## Provided passage
####

The Company has exposure to market risk from changes in foreign currency rates and interest rates. As a result, certain derivative financial instruments may be used when available on a cost effective basis to hedge the underlying economic exposure. Certain of these instruments qualify as cash flow, fair value and net investment hedges upon meeting the requisite criteria, including effectiveness of offsetting hedge exposures. Changes in the fair value of derivatives that do not qualify for hedge accounting are recognized in income from continuing operations in the period incurred.

PPG’s policies do not permit speculative use of derivative financial instruments. PPG enters into derivative financial instruments with high credit quality counterparties and diversifies its positions among such counterparties in order to reduce its exposure to credit losses. The Company did not realize a credit loss on derivatives during the three-year period ended December 31, 2013.

All of PPG's outstanding derivative instruments are subject to accelerated settlement in the event of PPG’s failure to meet its debt obligations or payment obligations under the terms of the instruments’ contractual provisions. In addition, should the Company be acquired and its payment obligations under the derivative instruments’ contractual arrangements not be assumed by the acquirer, or should PPG enter into bankruptcy, receivership or reorganization proceedings, the instruments would also be subject to accelerated settlement.
 
No derivative instrument initially designated as a hedge instrument was undesignated or discontinued as a hedging instrument during the three-year period ended December 31, 2013. Additionally, no amounts deferred in AOCI were reclassified to income from continuing operations during the three-year period ended December 31, 2013 related to hedges of anticipated transactions that were no longer expected to occur.

Refer to Note 9, “Fair Value Measurement,” for additional disclosures related to the Company’s derivative instruments outstanding as of December 31, 2013 and 2012.

Fair Value Hedges:
PPG designates forward currency contracts as hedges against the Company’s exposure to future changes in fair value related to certain firm sales commitments denominated in foreign currencies. As of December 31, 2013, these contracts converted $28 million to the South Korean won over the 24 month period ending December 31, 2015. As of December 31, 2012, contracts converted $56 million to the South Korean won over the 21 month period ending September 30, 2014. As of December 31, 2013 and 2012, the fair value of the contracts was a net asset of $1 million and $3 million, respectively.

####

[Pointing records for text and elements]
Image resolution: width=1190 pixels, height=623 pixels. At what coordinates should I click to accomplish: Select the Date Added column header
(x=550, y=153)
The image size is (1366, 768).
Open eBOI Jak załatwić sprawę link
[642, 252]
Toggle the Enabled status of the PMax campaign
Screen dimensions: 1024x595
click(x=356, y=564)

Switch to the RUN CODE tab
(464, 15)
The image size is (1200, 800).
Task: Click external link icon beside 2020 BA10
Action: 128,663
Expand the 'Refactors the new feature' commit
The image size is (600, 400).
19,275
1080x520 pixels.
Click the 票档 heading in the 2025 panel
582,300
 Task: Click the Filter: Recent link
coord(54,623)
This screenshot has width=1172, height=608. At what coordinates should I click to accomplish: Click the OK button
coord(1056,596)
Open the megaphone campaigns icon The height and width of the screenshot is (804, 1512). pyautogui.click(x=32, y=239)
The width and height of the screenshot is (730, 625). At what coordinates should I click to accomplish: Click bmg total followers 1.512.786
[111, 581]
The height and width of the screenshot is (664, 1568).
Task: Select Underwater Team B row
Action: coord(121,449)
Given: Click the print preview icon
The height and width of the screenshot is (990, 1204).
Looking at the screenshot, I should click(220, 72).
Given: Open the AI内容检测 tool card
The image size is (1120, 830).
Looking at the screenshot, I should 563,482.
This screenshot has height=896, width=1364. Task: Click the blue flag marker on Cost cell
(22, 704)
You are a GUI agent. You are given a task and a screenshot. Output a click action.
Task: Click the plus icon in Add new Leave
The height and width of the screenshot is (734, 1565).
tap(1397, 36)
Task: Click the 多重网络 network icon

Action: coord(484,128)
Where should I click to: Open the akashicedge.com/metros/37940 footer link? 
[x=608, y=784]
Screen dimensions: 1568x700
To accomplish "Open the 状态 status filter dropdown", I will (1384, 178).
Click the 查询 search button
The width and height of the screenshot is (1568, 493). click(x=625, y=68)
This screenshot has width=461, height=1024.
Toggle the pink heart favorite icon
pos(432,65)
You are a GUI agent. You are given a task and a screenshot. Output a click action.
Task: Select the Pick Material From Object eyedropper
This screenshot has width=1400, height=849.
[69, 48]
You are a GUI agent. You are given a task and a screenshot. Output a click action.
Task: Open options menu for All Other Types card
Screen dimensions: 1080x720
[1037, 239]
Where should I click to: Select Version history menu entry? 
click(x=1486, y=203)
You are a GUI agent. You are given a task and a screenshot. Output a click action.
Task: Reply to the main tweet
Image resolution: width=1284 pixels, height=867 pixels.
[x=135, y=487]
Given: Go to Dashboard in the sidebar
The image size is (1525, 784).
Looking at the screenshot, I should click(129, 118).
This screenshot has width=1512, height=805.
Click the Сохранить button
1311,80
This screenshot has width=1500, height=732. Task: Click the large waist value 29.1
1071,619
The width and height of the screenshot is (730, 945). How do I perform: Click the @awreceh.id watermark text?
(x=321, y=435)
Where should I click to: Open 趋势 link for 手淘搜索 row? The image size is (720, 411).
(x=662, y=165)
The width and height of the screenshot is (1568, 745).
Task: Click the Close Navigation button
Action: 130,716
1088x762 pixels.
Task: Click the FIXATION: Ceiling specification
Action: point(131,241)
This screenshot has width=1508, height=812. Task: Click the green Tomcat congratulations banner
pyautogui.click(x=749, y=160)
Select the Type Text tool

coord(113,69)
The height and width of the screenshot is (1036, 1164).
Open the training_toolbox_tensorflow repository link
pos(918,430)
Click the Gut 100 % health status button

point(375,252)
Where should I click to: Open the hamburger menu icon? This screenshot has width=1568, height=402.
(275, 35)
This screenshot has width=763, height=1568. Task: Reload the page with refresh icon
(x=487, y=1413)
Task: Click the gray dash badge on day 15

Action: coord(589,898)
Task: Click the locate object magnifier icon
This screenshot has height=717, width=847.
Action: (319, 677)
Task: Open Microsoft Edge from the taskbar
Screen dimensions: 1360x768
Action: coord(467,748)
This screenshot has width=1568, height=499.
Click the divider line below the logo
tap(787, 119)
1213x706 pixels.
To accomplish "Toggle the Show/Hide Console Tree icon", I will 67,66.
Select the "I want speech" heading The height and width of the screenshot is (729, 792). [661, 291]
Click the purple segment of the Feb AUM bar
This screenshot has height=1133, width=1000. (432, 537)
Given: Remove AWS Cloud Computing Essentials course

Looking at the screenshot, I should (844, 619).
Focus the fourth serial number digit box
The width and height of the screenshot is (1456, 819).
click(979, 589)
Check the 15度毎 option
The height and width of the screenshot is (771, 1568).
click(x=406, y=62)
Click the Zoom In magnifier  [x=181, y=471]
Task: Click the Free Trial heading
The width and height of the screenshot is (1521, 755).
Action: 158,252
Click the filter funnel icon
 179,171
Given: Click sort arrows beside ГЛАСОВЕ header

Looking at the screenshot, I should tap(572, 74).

####

## List of tasks
**1.** Summarize the derivatives passage in two sentences.
**2.** Write out the part of the records that opens with the line containing "This screenshot has width=763, height=1568." and closes with the line containing "Action: (319, 677)".
The derivatives passage and the records come from unrelated sources.

## Replies
**1.** PPG may use derivative financial instruments, when available on a cost-effective basis, to hedge its exposure to changes in foreign currency and interest rates, but its policies do not permit speculative use of them. It deals with high credit quality counterparties, realized no credit loss on derivatives during the three years ended December 31, 2013, and designates forward currency contracts as hedges of certain firm sales commitments denominated in foreign currencies.

**2.**
This screenshot has width=763, height=1568. Task: Reload the page with refresh icon
(x=487, y=1413)
Task: Click the gray dash badge on day 15

Action: coord(589,898)
Task: Click the locate object magnifier icon
This screenshot has height=717, width=847.
Action: (319, 677)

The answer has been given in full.